On January 16, 1923, the Transit Commission ordered the LIRR to eliminate five crossings on the Main Line east of Jamaica station and a crossing at Hillside on the Montauk Division to complete the elimination of grade crossings on the Main Line east of Jamaica within city limits. The LIRR accepted the order and expected to begin construction on the project following the completion of the Queens Elimination project. As part of the project, grade crossings at New York Avenue, Puntine Street, Smith Street, Canal Street, Brenton Avenue with the Main Line, and at South Street with the Montauk Division would be eliminated. Existing grade-separated crossings at Union Hall Street, Washington Street, and Prospect Street, which crossed over the rail line would be modified to be under-grade crossings. At the time, the Main Line tracks were elevated at Jamaica, and then descended on a steep grade to the east of the station to a level 20 feet lower. After Hillside station, the line went up on a more gradual grade and rose to approximately the same elevation at Jamaica Station at Farmers Avenue in Hollis. All the at-grade crossings in the section were heavily trafficked, and buildings and other obstacles obstructed views of the crossings. The Canal Street crossing had seven tracks, while the others had five tracks. During the summer, car traffic would pile up for several blocks on both sides when the gates at the crossings were down. It was decided to construct the grade separation on an elevated structure rather than in an open cut so as to not interfere with the city sewer system and as it would require ridiculously steep grades. The existing bridges at Prospect Street, Washington Street, and Union Hall Street were very old, had steep grades of over 8 percent on either side. The steep grade starting west of Prospect Street caused many delays for westbound service as trains had to increase speed before going up the grade and could not operate as slowly as would be necessary for efficient train operations at Jamaica.

### Stored data
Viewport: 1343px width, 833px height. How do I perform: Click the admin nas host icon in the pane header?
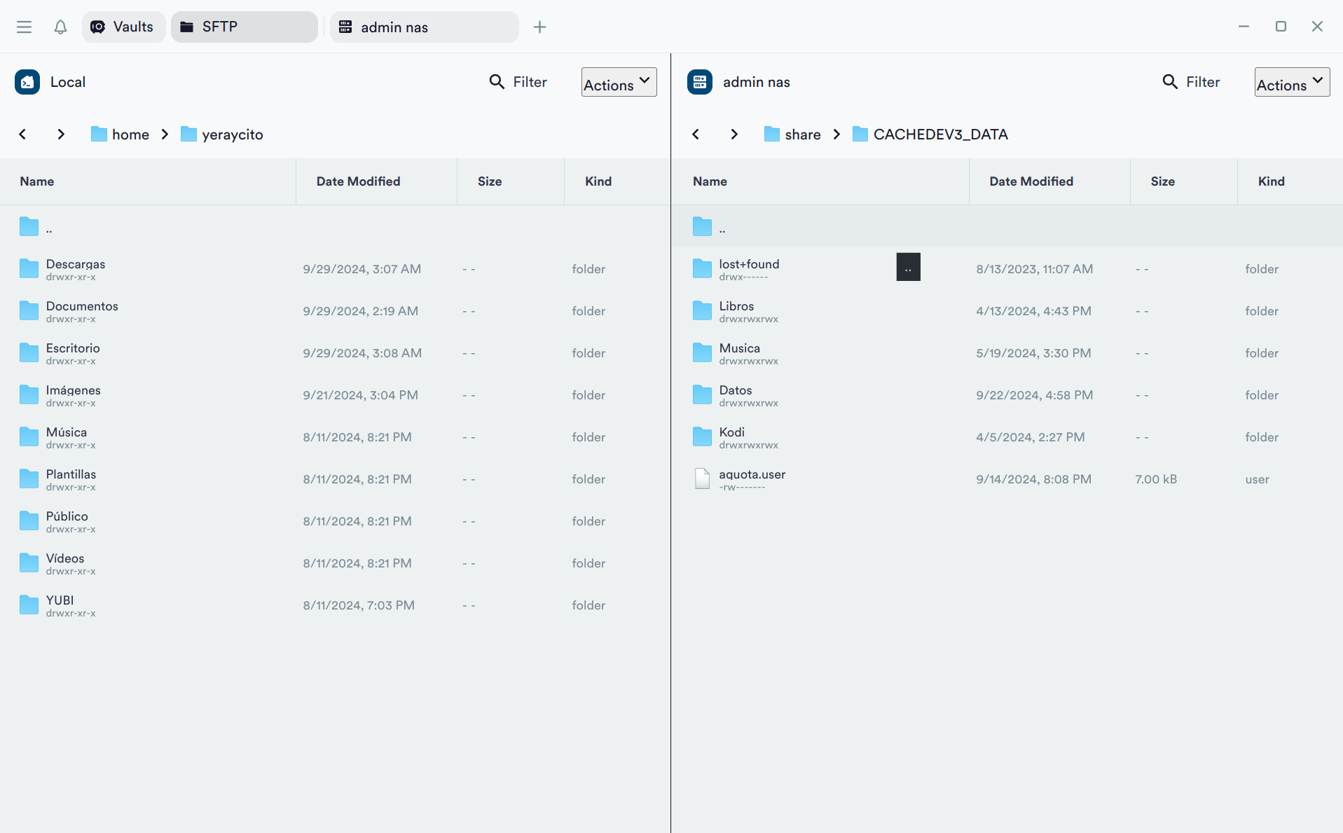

### What you are asked to do
Translate into Spanish this sentence from the passage on removing grade crossings east of Jamaica station: "During the summer, car traffic would pile up for several blocks on both sides when the gates at the crossings were down."

### Task solution
Durante el verano, el tráfico de automóviles se acumulaba a lo largo de varias cuadras a ambos lados cuando las barreras de los cruces estaban bajadas.